» **Description of the task**:
Return all of the data exactly, with nothing left out but the pictures.

Data records
*** Block opens ***

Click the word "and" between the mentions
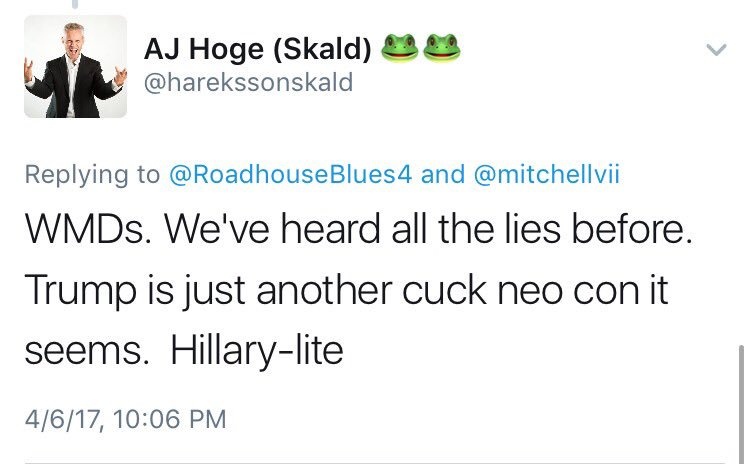click(x=442, y=175)
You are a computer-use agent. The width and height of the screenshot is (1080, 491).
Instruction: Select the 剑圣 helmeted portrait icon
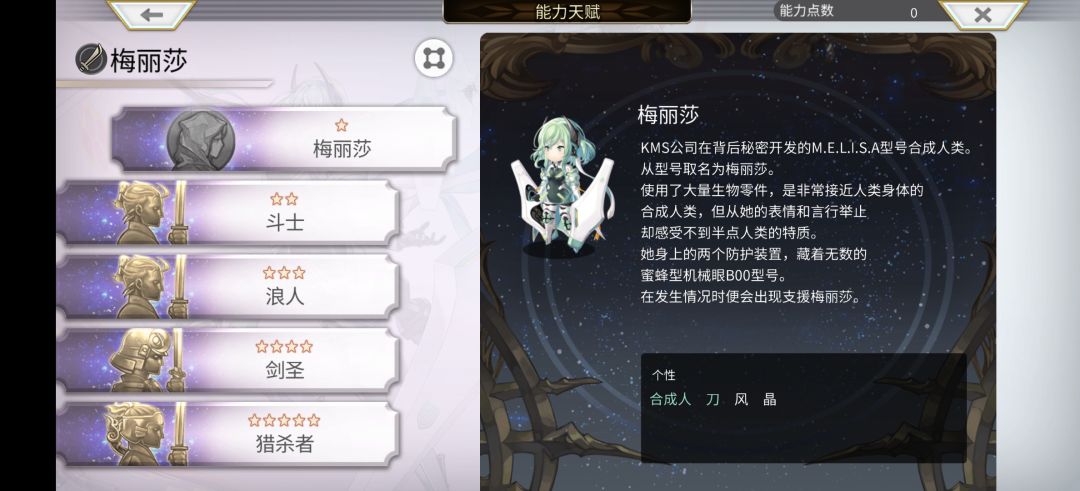coord(147,360)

*** Block closes ***

» **Task solution**:
Click the word "and" between the mentions
click(x=442, y=175)
You are a computer-use agent. The width and height of the screenshot is (1080, 491).
Instruction: Select the 剑圣 helmeted portrait icon
coord(147,360)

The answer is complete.